Walter Kitundu, one of this year’s Macarthur “genius grant” winners, creates amazing hybrid instruments (see the phonokoto to the left) and teaches at-risk students about tabla, turntables and invented instruments.
This is a beautiful quote about what this intimate connection between music, creativity and identity has done for the students in this program:
Our young people have a chance, through the lens of another culture, to reflect back upon who they are and what they can be as citizens of the planet.
As Asian American followers of Christ, we are constantly reflecting through different lenses. Unfortunately, that liminality often leaves us feeling a sort of spiritual homelessness. Living as people who are neither here nor there definitely takes its toll, and the natural temptation is to retreat. In many ways, church culture has become our refuge, instead of, as the psalmist says, God. Sometimes we just want to sit and mindlessly consume the religious goods and services someone else can offer to us, like watching a couple of hours of television to unwind.
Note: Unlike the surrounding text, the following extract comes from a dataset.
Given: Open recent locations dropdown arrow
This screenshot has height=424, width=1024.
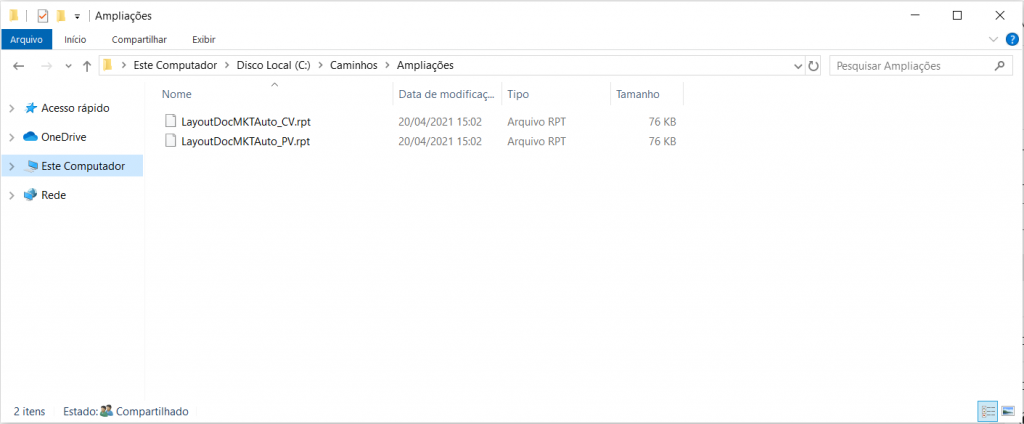Looking at the screenshot, I should tap(68, 66).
However, it seems clear from many of our church experiences that this enclave mentality has failed: it does not promote sincerely following Jesus, nor does it actually provide much of a refuge at all. If we can find that creative spark (ignite it, if you will) perhaps we can forge a deep sense of identity — “both/and” instead of “neither/nor.” Music, creativity, the arts — perhaps these lenses can cause us to reflect on who we are and what we can be as citizens of the Kingdom.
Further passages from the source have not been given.